These scaffolds provide frameworks that must be filled with accurate, nucleotide-resolved whole genome sequencing information, which itself is made up of correctly oriented and assembled sequence contigs. Sanger sequencing and subsequently short-read next generation sequencing had been the bedrock of genome assembly, but the inability to extend contigs through repeat elements impedes their generation and extension. This limitation has been reduced by the introduction of long-read sequencing methods. Commercial implementations of long-read genome sequencing methods have tackled the problem of high error rates associated with long reads so that now accurate, highly contiguous assemblies are possible. The most recent rat reference genome, mRatBN7.2, was produced by combining the optical and Hi-C scaffolding methods described above with long-read genome sequencing using the CLR approach [4]. Although CLR reads are noisy, the unique advantage they provide is the generation of contiguous sequence data ranging in length from 10s to 100s of kilobases, which is long enough to span many repetitive sequence elements. As the cost to generate these data continues to decrease, sufficient read coverage can be used to reduce base level errors in the final consensus sequence. Each of the scaffolding and sequencing methods depends on suitable software and computing capabilities to extract, process and utilize the information they provide. Remarkably, the cost of implementing these assembly and computation methods continues to decline so that a contemporary reference quality de novo assembly of a mammalian genome can be achieved for less than 1/1000th the cost of the original rat draft genome assembly.

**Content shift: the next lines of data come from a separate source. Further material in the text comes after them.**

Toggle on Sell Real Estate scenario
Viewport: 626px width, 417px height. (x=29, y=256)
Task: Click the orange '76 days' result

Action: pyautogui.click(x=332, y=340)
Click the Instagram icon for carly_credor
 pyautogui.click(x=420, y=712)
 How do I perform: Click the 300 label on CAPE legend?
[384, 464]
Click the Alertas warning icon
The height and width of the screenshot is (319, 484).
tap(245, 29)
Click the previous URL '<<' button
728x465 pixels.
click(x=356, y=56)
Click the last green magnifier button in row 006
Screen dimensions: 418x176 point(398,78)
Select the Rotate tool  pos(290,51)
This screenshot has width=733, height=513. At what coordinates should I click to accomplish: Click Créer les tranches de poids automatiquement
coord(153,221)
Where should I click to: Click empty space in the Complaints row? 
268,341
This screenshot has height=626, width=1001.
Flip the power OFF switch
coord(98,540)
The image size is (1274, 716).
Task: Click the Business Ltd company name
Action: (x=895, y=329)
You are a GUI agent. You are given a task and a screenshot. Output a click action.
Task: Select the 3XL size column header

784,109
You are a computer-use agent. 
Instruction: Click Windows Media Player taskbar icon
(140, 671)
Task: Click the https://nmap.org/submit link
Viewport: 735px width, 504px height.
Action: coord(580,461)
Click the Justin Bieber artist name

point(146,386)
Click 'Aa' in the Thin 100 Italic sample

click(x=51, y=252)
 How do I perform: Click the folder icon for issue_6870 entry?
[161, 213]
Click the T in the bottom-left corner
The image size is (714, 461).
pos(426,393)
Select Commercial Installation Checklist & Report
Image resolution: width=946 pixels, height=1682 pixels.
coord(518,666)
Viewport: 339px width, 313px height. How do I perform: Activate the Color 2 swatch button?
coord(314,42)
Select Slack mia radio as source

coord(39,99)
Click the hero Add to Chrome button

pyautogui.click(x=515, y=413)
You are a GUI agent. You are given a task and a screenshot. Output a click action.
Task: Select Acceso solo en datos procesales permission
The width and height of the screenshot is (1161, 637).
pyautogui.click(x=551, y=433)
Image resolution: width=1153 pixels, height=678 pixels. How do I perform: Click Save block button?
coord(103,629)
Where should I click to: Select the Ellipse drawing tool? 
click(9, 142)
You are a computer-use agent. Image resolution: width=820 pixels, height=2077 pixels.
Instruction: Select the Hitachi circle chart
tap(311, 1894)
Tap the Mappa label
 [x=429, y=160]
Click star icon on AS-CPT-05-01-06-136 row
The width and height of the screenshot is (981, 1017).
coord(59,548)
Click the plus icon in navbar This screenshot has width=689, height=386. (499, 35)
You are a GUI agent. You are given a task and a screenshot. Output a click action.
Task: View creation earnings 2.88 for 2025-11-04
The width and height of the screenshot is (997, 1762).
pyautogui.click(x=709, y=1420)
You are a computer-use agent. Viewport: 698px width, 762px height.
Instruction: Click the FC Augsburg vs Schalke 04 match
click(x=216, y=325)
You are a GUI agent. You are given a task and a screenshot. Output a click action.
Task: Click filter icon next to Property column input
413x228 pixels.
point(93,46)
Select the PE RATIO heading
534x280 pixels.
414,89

This reduction in cost has posed a new dilemma in the exploitation of inbred rodent models in genetic and genomic studies: is the optimal approach to rely on common short-read WGS data (Illumina) derived from a multitude of rat strains and crosses in order to draw conclusions by comparison to a reference genome; or, is a new era emerging when phenotypes divergent in contrasting strains can be better investigated through the generation of accurate de novo genome assemblies of each individual strain? The former approach has dominated, but creates an important limitation, referred to as reference bias, that arises when sequence variation present in the subject (SHR) genome is not recognized because reads representing it do not align to the reference. In order to begin to provide a feasibility analysis of the latter approach we have generated a de novo genome assembly of the widely used inbred rat strain, the spontaneously hypertensive rat. There are nearly 25,000 PubMed citations to this model which describe a wide range of interesting heritable cardiovascular and other phenotypes. In spite of many years of active investigation, most of these phenotypes remain unresolved at the sequence level. We created our assembly using optical mapping, chromosomal conformation capture, standard short-read whole genome shotgun sequence data, long-read CLR data, and the recently introduced SMRT sequencing-derived highly accurate (“HiFi”) reads. Here we report on the methods and results of this assembly and compare this assembly to the CLR-based current rat reference assembly, mRatBN7.2.

Methods

All primary data have been made publicly available at the Ntional Center for Biotechnology Information and can be accessed via https://www.ncbi.nlm.nih.gov/bioproject?LinkName=biosample_bioproject&from_uid=24538170.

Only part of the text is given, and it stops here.